You're reading: Police arrest suspect in acid attack on Kherson municipal official

Police arrested a person suspected of pouring acid on Kateryna Gandziuk, a Kherson city council official, Arsen Avakov, the interior minister, announced on his Twitter late on Aug. 3.

Now the police are “collecting evidence that this person was responsible for the crime,” said Vyacheslav Abroskin, first deputy head of the National Police.

Gandziuk was attacked by an unknown man early on July 31, who approached her by the entrance to her parents’ house in Kherson, a southern Ukrainian city about 540 kilometers south of Kyiv, poured some acid on her head and back and ran away.

Gandziuk was hospitalized with severe burns of 30 percent of her body, including her head, back, and eye. Later she was transported by airplane from Kherson to Kyiv.

The police initially qualified attack in as “hooliganism” but later changed it into “murder attempt.”

This brazen attack on an official, who was an outspoken critic of police authorities in Kherson Oblast, outraged many.

Masi Nayyem, a Kyiv-based activist and lawyer, said on Facebook the attack on Gandziuk could be instigated by “local pro-Russian forces like thug Kyryl Stremusov, who is a socialist from the party of Ilya Kiva.” Kiva heads the Interior Ministry’s labor union and is a former advisor of Avakov.
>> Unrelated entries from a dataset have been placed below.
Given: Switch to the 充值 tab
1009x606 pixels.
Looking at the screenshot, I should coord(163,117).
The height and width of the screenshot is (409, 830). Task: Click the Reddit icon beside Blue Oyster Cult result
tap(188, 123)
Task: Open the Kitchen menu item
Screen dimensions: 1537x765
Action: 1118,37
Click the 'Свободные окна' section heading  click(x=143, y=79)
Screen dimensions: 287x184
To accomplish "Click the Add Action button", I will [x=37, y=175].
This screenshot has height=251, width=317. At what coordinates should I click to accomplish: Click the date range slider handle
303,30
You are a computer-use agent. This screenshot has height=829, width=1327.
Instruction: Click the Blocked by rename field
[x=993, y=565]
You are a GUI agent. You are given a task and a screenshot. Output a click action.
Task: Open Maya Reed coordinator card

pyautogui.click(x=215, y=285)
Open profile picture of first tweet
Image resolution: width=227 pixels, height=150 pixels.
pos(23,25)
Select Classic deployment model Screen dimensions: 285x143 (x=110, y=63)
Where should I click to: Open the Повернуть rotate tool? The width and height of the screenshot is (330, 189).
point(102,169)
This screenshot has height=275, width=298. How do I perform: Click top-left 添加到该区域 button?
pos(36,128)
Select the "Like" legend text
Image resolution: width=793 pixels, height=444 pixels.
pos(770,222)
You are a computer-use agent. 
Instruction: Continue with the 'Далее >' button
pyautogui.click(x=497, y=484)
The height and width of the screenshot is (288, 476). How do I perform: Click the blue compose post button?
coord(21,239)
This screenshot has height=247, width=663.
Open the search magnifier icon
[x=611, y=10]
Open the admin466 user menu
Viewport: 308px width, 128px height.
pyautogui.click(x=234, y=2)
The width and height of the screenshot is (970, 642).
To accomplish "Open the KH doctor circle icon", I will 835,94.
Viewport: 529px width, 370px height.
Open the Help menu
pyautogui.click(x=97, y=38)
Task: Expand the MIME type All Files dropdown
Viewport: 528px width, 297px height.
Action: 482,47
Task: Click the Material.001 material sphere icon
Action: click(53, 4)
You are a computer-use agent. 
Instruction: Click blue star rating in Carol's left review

Stremusov denied any involvement in the incident.

Ultras of Dynamo Kyiv football team unfolded a banner reading “Who ordered the attack on Katia Gandziuk?” during a game between Dynamo and Shakhtar Donetsk in Kyiv on Aug. 3.

The attack on Gandziuk occurred on the same day when someone shot dead Vitaliy Oleshko, an activist and retired combat veteran of the Donbas war, in the city of Berdyansk in Zaporizhzhia Oblast 700 kilometers southeast from Kyiv.

Oleshko exposed corruption and criticized the local authorities in Berdyansk.

Semen Kabakaev, a military affairs blogger, said Oleshko had conflicts with Oleksandr Ponomarev, a local businessman and lawmaker from the 18-seat People’s Will parliamentary faction.

The police arrested on Aug. 1 four suspects of Oleshko’s murder, all of whom were put under arrest. A judge, who took a decision on the arrest on Aug. 3 announced the main version of the motive of Oleshko’s murder is “conflict related to his business activity.”

One of Oleshko’s suspected murderers is Artem Matiushyn, a former fighter of the volunteer Tornado Battalion. Mykola Zukur, a former deputy company commander with the Tornado Battalion, said that in 2015 Matiushyn had left Tornado had gone to serve in the Azov Regiment, although Azov denied links to Matiushyn.